Exercise aim: Rewrite every line of the items below as a JSON list of strings, one string per line, and leave out the blank lines.

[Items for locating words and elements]

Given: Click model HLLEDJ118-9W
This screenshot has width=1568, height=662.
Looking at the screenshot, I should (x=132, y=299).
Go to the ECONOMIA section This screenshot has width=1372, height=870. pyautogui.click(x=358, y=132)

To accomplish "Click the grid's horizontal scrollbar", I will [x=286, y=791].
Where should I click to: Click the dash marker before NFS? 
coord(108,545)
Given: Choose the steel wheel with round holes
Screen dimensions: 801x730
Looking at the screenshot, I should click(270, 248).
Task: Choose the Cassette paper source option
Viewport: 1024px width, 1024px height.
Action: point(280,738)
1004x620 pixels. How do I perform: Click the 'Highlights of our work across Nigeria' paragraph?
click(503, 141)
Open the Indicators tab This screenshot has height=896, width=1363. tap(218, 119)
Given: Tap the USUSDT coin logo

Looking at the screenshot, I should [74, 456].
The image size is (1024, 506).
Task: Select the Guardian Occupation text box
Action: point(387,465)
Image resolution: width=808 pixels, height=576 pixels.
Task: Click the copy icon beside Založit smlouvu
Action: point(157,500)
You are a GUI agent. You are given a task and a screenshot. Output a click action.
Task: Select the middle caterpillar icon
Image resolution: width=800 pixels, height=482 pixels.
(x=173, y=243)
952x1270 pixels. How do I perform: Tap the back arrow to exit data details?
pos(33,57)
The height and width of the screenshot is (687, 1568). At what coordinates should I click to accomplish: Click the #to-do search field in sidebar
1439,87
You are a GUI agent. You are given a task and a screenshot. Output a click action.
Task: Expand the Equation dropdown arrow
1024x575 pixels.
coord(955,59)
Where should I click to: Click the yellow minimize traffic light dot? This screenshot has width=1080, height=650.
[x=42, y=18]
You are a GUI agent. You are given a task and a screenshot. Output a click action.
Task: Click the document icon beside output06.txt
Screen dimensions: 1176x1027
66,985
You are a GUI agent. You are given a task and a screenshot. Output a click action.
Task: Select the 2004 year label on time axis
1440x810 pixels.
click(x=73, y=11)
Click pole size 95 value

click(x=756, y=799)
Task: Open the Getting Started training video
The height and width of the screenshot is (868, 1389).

Task response:
[
  "Given: Click model HLLEDJ118-9W",
  "This screenshot has width=1568, height=662.",
  "Looking at the screenshot, I should (x=132, y=299).",
  "Go to the ECONOMIA section This screenshot has width=1372, height=870. pyautogui.click(x=358, y=132)",
  "To accomplish \"Click the grid's horizontal scrollbar\", I will [x=286, y=791].",
  "Where should I click to: Click the dash marker before NFS? ",
  "coord(108,545)",
  "Given: Choose the steel wheel with round holes",
  "Screen dimensions: 801x730",
  "Looking at the screenshot, I should click(270, 248).",
  "Task: Choose the Cassette paper source option",
  "Viewport: 1024px width, 1024px height.",
  "Action: point(280,738)",
  "1004x620 pixels. How do I perform: Click the 'Highlights of our work across Nigeria' paragraph?",
  "click(503, 141)",
  "Open the Indicators tab This screenshot has height=896, width=1363. tap(218, 119)",
  "Given: Tap the USUSDT coin logo",
  "Looking at the screenshot, I should [74, 456].",
  "The image size is (1024, 506).",
  "Task: Select the Guardian Occupation text box",
  "Action: point(387,465)",
  "Image resolution: width=808 pixels, height=576 pixels.",
  "Task: Click the copy icon beside Založit smlouvu",
  "Action: point(157,500)",
  "You are a GUI agent. You are given a task and a screenshot. Output a click action.",
  "Task: Select the middle caterpillar icon",
  "Image resolution: width=800 pixels, height=482 pixels.",
  "(x=173, y=243)",
  "952x1270 pixels. How do I perform: Tap the back arrow to exit data details?",
  "pos(33,57)",
  "The height and width of the screenshot is (687, 1568). At what coordinates should I click to accomplish: Click the #to-do search field in sidebar",
  "1439,87",
  "You are a GUI agent. You are given a task and a screenshot. Output a click action.",
  "Task: Expand the Equation dropdown arrow",
  "1024x575 pixels.",
  "coord(955,59)",
  "Where should I click to: Click the yellow minimize traffic light dot? This screenshot has width=1080, height=650.",
  "[x=42, y=18]",
  "You are a GUI agent. You are given a task and a screenshot. Output a click action.",
  "Task: Click the document icon beside output06.txt",
  "Screen dimensions: 1176x1027",
  "66,985",
  "You are a GUI agent. You are given a task and a screenshot. Output a click action.",
  "Task: Select the 2004 year label on time axis",
  "1440x810 pixels.",
  "click(x=73, y=11)",
  "Click pole size 95 value",
  "click(x=756, y=799)",
  "Task: Open the Getting Started training video",
  "The height and width of the screenshot is (868, 1389)."
]